Pastor Ryan Bell makes the following interesting observation:
I am also concerned that the meaning of Sabbath will be limited to merely an internal, personal, and private experience of God’s “Shalom” and will fail to translate that into public and outward expressions of God’s reign of Peace.
The Sabbath certainly is at the foundation of our own theological enterprise as Adventists, but it is also one that we often do not explore as we should. As Bell notes in the comments section of the post, most of the time when we are discussing the Sabbath we are talking about the day. We are putting the Sabbath up against Sunday. We are defending the 7th day against all other days.

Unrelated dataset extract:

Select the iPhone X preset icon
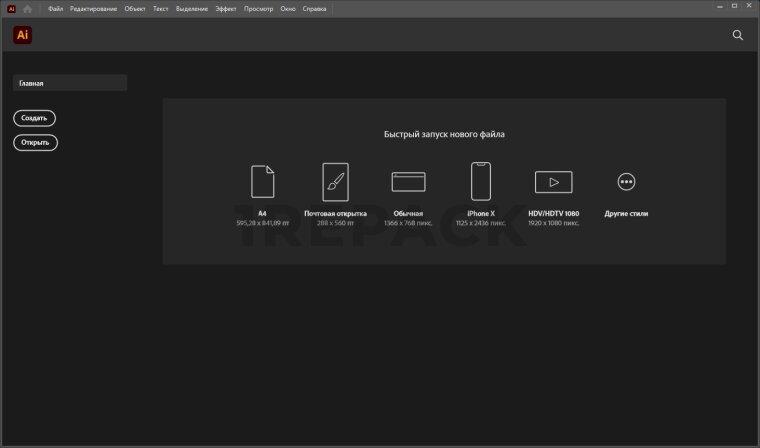 pos(480,181)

When it comes to actually keeping it, we often end up with a hodgepodge of Biblical and Cultural mandates. On top of it all the Sabbath’s main purpose seems to be, according to most of us, a day that we get to take off from work. That is an important feature as I have noted in previous posts on the Sabbath, but it sidesteps a couple of important compontents.

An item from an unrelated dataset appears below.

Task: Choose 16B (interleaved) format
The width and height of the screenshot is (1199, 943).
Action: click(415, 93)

First the Sabbath is a communal celebration. We don’t keep it by ourselves. We keep it in a community.
Second the Sabbath eschatological looking forward to the coming kingdom. We participate and even live in that coming Kingdom more fully on the Sabbath.
My taking off from work barely scratches the surface. It is time for Seventh-day Sabbatarians to begin looking more deeply at the Sabbath so that we may teach “The Sabbath More Fully” and not be happy with taking a day off from work and going to church on the right day.